Cet amour-là

"Elle dit: non, ne pleurez pas, ce n'est pas triste, en rien, en aucun cas. Il s'agit de vous et de pas vous, oubliez votre personne, ça n'a aucune importance. Il ne faut pas se prendre pour un héros. Vous êtes rien. C'est ce qui me plaît. Restez comme ça. Ne changez pas. Restez. On va lire ensemble."

Yann Andréa

Femme de lettres

Tu dis les mots tu vois, c'est ton matériau. Comme si c'était simple, comme si c'était ça. Comme s'il n'était pas évident que le problème de ce genre de raisonnement limité c'est qu'il ne tient pas compte de l'indubitable fourberie du langage.
Tu me dirais que ce n'est pas le langage qui est fourbe. Parce que tu me dis toujours l'exacte vérité. Tu me dirais que c'est le réel, celui qui castre les mots à l’orée de ma bouche. Celui qui ressemble à ce qu'il est: la pathétique impasse de mon entendement.
Pendant ces temps, pour tenter de me contrôler, je laisserais mes doigts se nouer, incarnation physique de ce que je voudrais bien en dire. Je laisserais mes doigts se nouer et je ne saurais pas quoi dire d'autre que oui peut être. Parce que je ne sais pas, à force de trop réfléchir, si j'ai encore la force de réfléchir.

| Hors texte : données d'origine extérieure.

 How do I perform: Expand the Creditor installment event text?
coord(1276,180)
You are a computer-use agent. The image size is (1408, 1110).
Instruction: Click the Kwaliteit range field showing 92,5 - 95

Au bout d'un moment, très bref, j'aurais envie de fuir de peur que tu ne remarques à quel point je m'embourbe. Au lieu de ça, je parlerais beaucoup trop pour tenter de te donner à toi l'envie de me faire taire. Je deviendrais hystérique du dedans, ce qu'ils appellent féminité.

Après une heure ou deux ou quelques jours j'écrirais ceci. Tu penseras que c'est de toi mais c'était de lui et d'eux aussi qu'il s'agissait.

On finira par se dire que c'est fini avant de naître, comme toujours. Que j'aurais mieux fait de faire et de me taire. Que je l'ai choisie, après tout, la route que j'ai choisie.